Review of Don Juan in Soho starring David Tennant at the Wyndham's Theatre

Sex farces used to be a West End staple (one its key proponents Ray Cooney is now 85, and celebrating with a new touring production of his play Out of Order, set in the Houses of Parliament). But at the other end of Whitehall, just up Charing Cross Road, we have this modern-day take about Moliere's infamous rake Don Juan -- here simply referred to as DJ -- offering a cautionary tale about the merciless progress of a sex addict, who chalks up at least three conquests a day and whose right-hand man even keeps a database running to record them all in.

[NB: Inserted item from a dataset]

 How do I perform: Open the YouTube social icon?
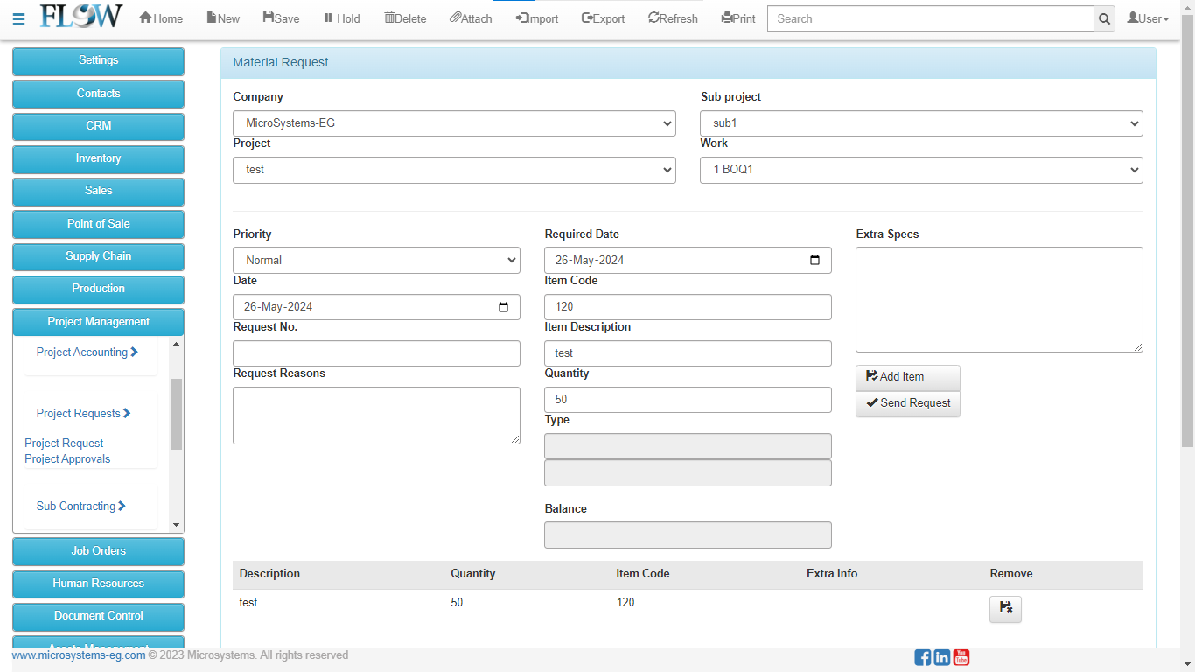(961, 657)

So a venerable comedy, originally premiered in 1665, is shamelessly back in residence in the West End to tease, titillate and appall in equal measure. But Patrick Marber doesn't much titivate Moliere's original as take a sledgehammer to it, piling outrage upon outrage to test the limits not just of the tolerance of the wife he's just married and left in the lurch (to spend the night with a Croatian supermodel, the first of numerous betrayals that will follow), his long-suffering manservant Stan and his dignified father Gawn Grainger, but also, eventually, of the audience.

There's a sickening scene where he invites a homeless Muslim to blaspheme against Allah in exchange for his expensive watch; fortunately the man has more conscience for his own soul than the physical goods. Of course the same cannot be said for DJ, whose relentless pursuit of the sins of the flesh has already cost him his soul -- and may soon cost him his life.

I'm afraid the laughter, despite the agility of Marber's wordplay and David Tennant's delivery of it, as DJ kept sticking in my throat, though its fair to say that others around me were laughing heartily. The prolific Marber -- also currently represented in the West End by his production of Stoppard's Travesties, and whose version of Ibsen's Hedda Gabler was recently seen at the National -- directs his own play with a flashy, relentless momentum that includes vigorous dancing from a masked, under-used chorus, and features a flying London rickshaw bike.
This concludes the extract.